-- DATA SECTION --
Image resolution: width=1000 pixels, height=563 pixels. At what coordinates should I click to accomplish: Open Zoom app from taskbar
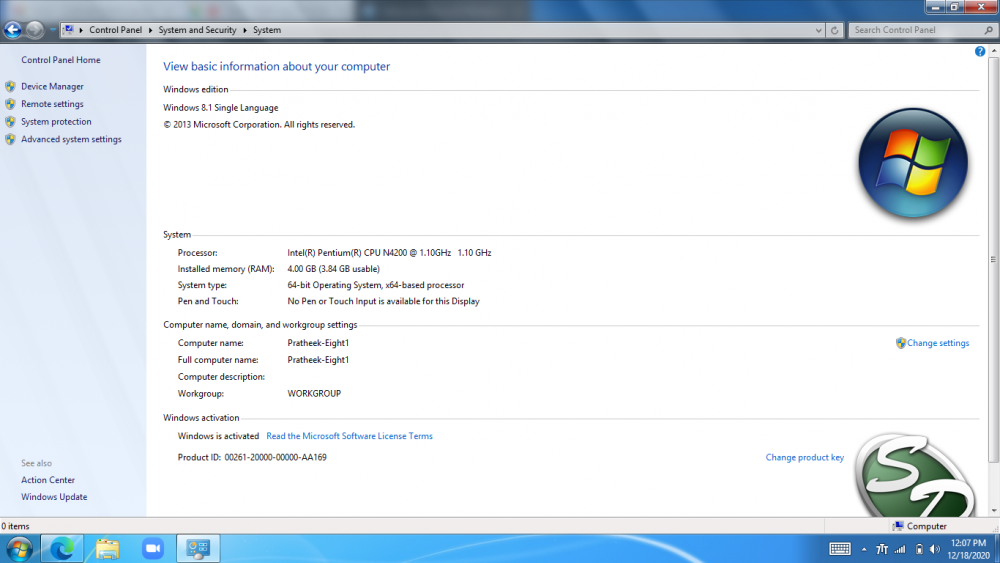[152, 548]
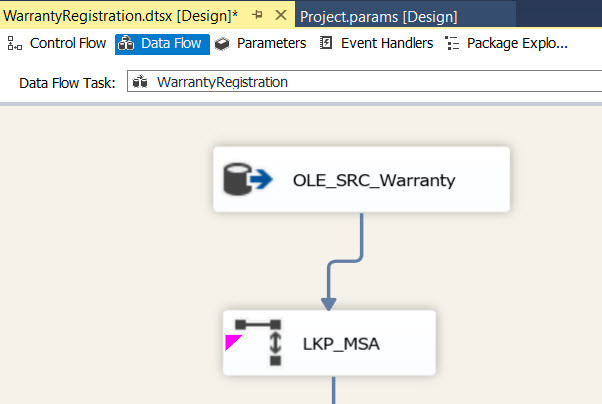
Task: Switch to the Project.params [Design] tab
Action: click(x=379, y=17)
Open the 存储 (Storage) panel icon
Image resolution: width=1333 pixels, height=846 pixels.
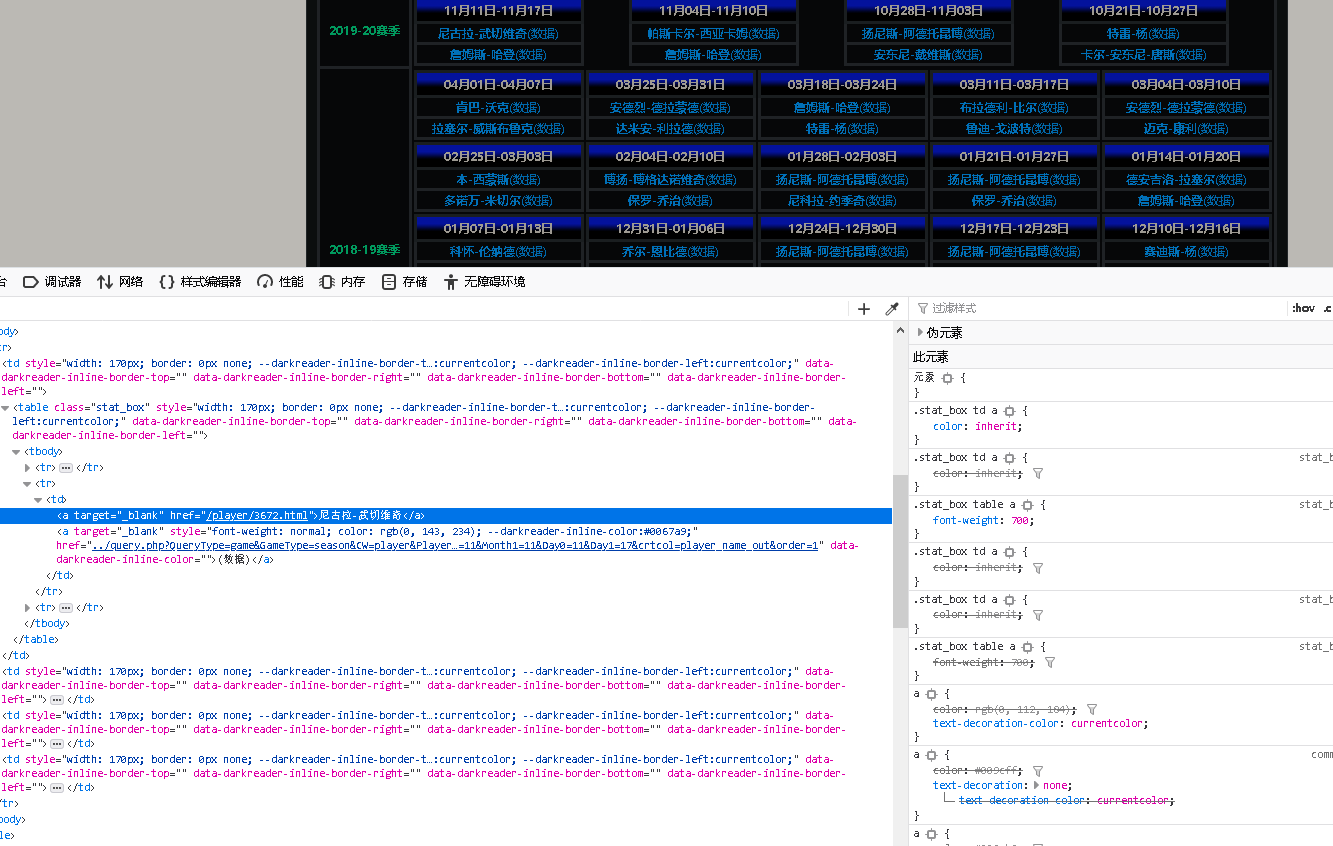click(x=388, y=282)
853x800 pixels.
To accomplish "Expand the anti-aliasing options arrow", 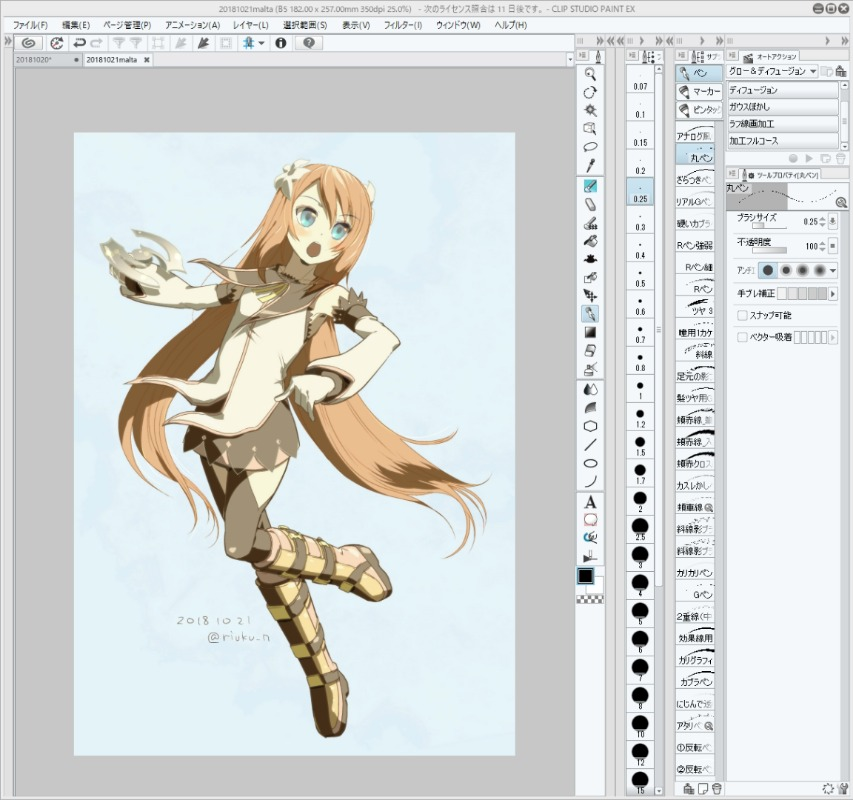I will coord(833,270).
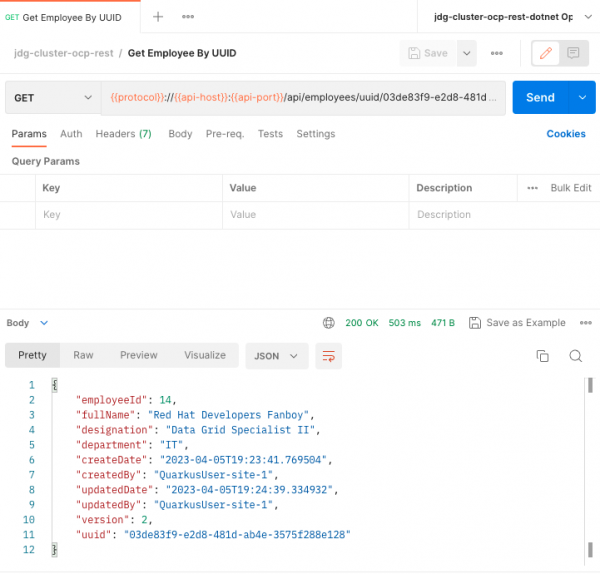Click the blue Send button
The height and width of the screenshot is (574, 600).
(540, 98)
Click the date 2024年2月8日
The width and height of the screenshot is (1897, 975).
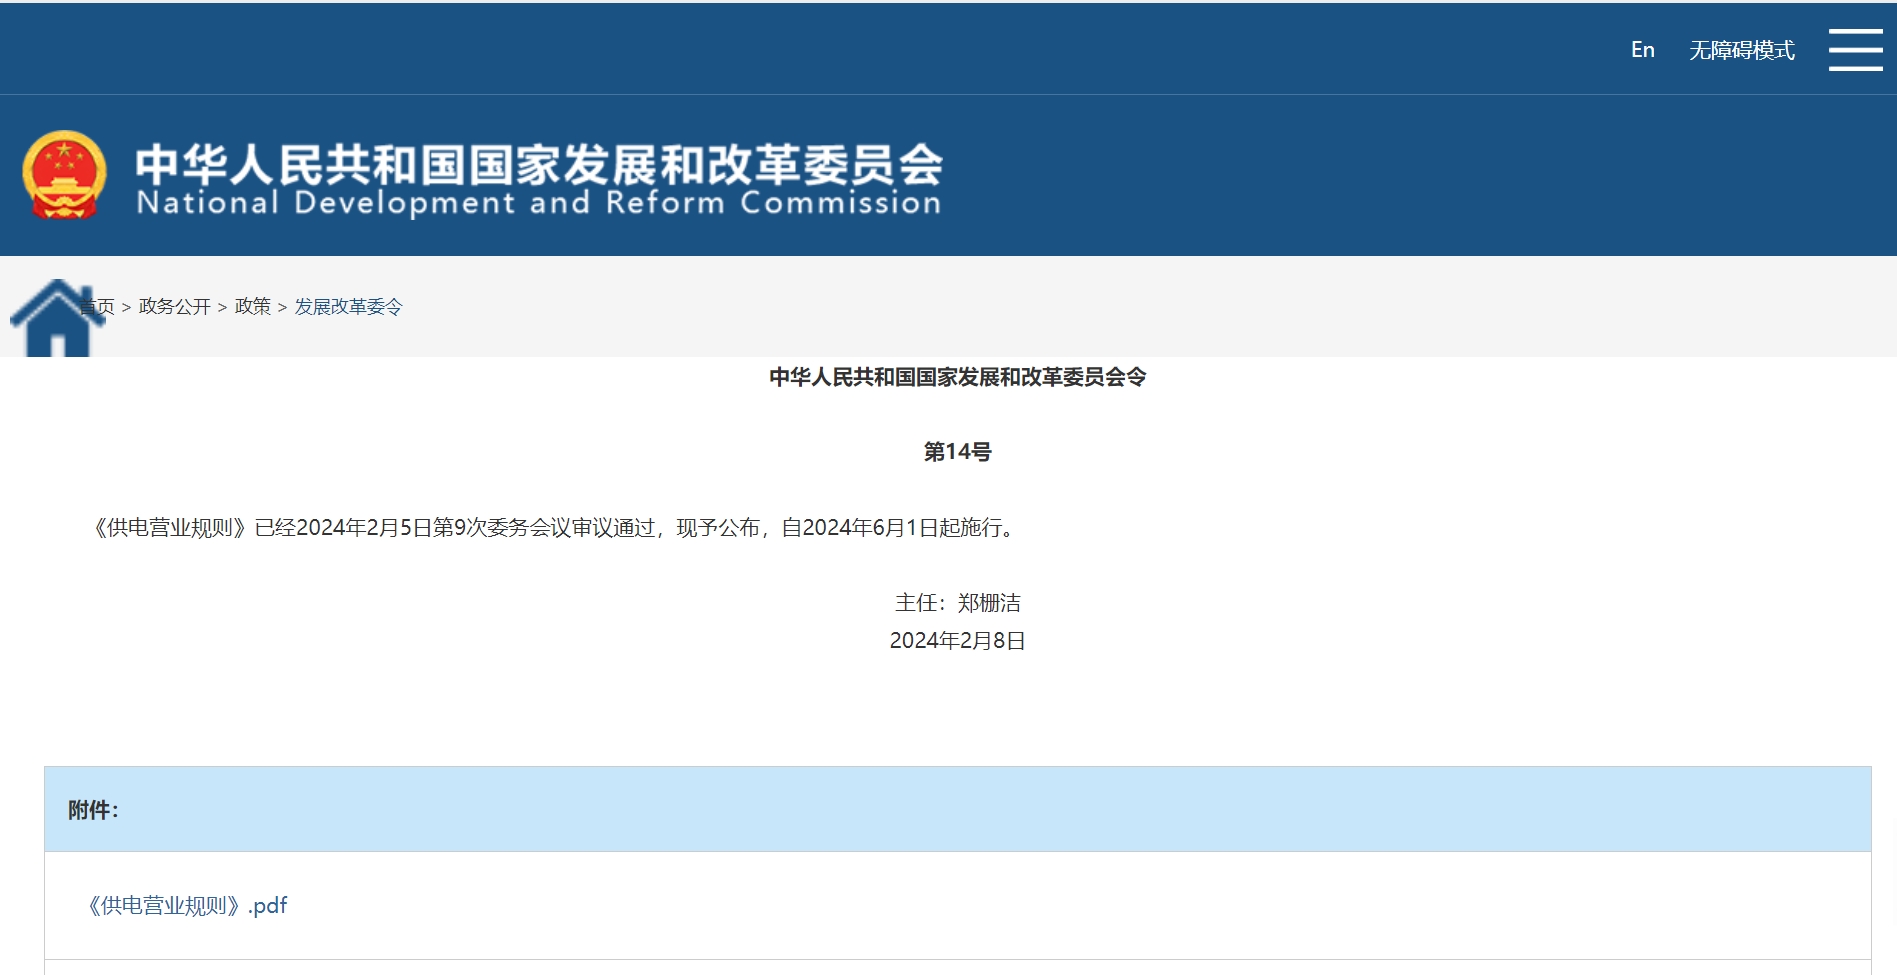tap(957, 641)
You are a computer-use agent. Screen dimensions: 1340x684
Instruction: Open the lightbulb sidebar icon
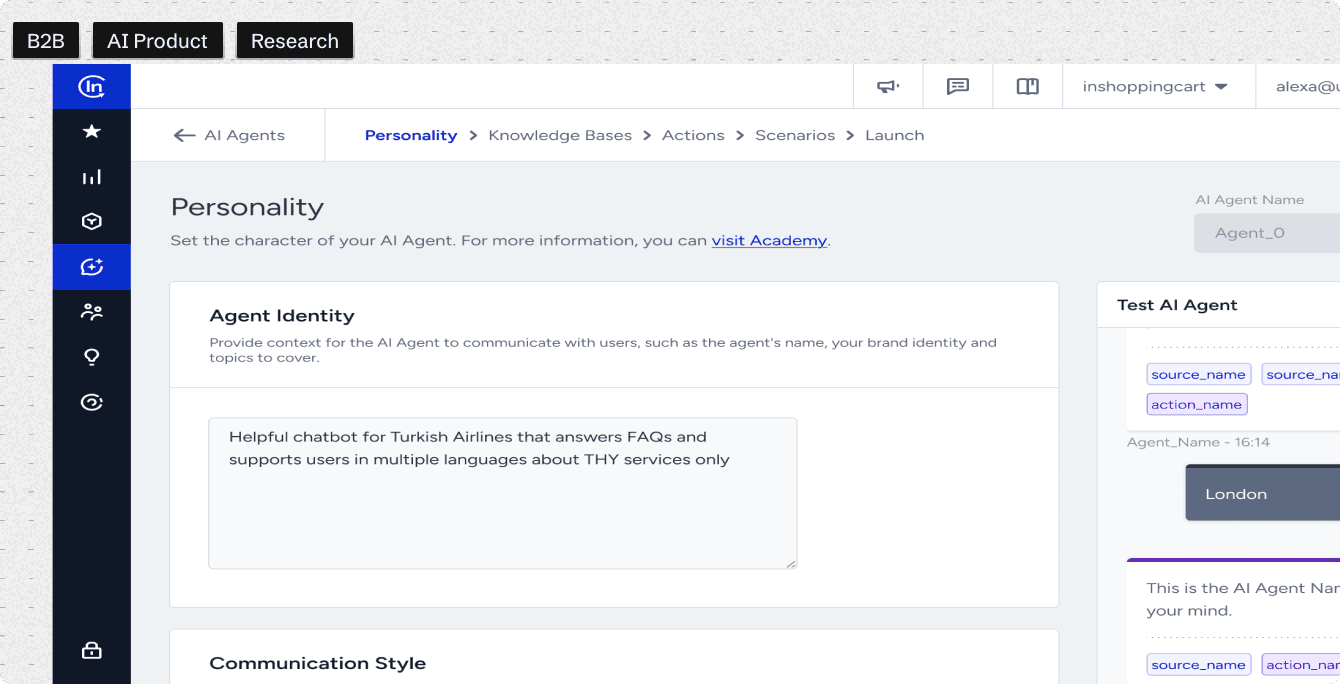click(x=92, y=357)
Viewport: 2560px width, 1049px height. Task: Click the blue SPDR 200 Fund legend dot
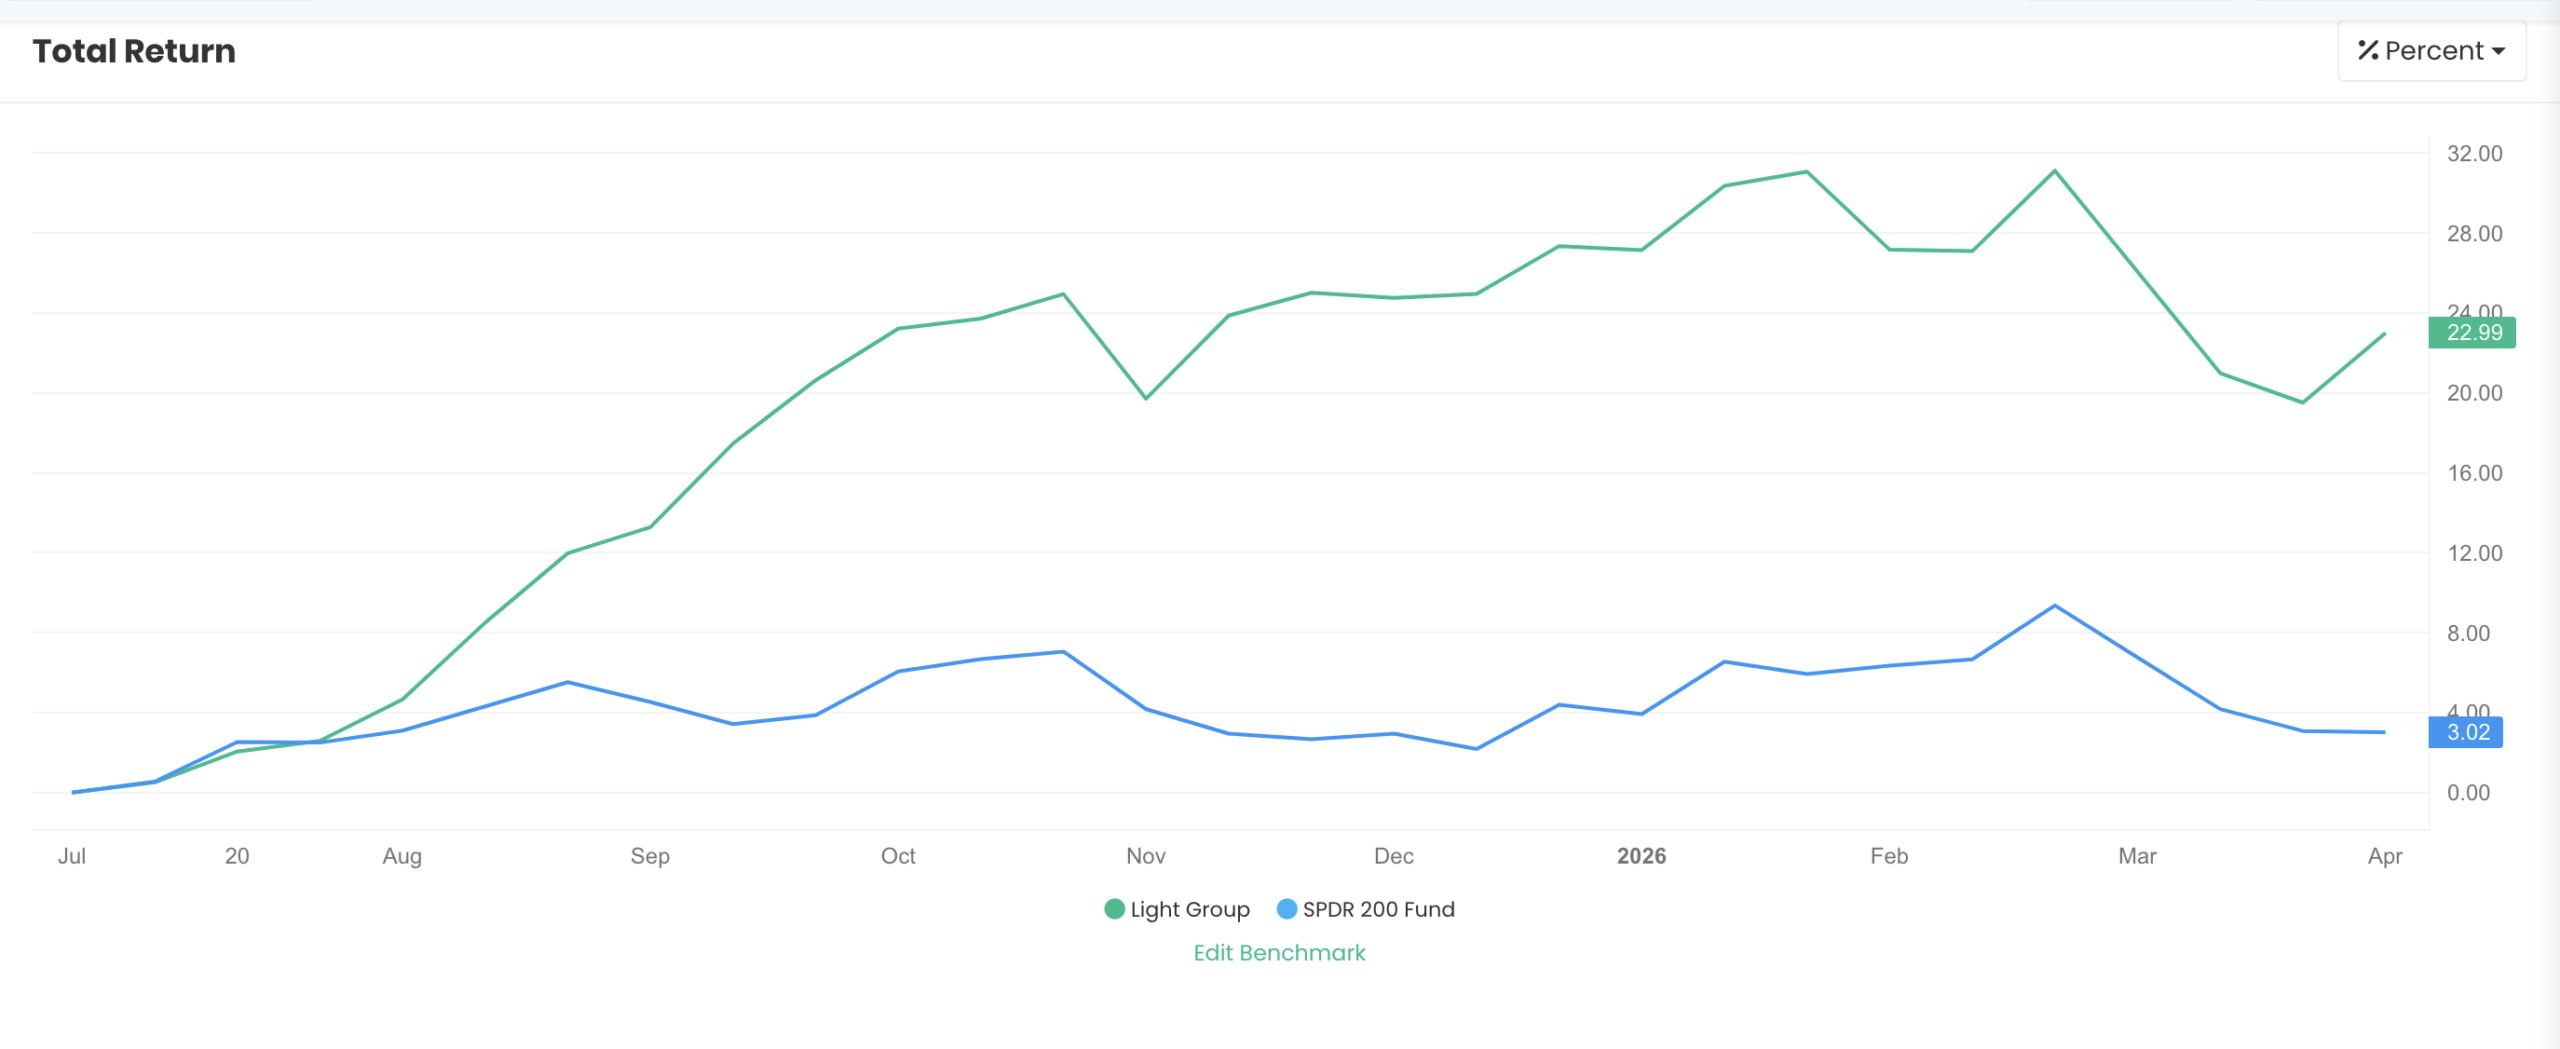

-- AIM OF THE TASK --
From the line that contains "Click the date 2024年2月8日" to the end of the listing, give every line again exactly as written. Leave the pictures out.

-- SOLUTION --
Click the date 2024年2月8日
The width and height of the screenshot is (1897, 975).
tap(957, 641)
You are a computer-use agent. Screen dimensions: 1340x684
Instruction: Open the lightbulb sidebar icon
click(x=92, y=357)
Viewport: 2560px width, 1049px height. Task: Click the blue SPDR 200 Fund legend dot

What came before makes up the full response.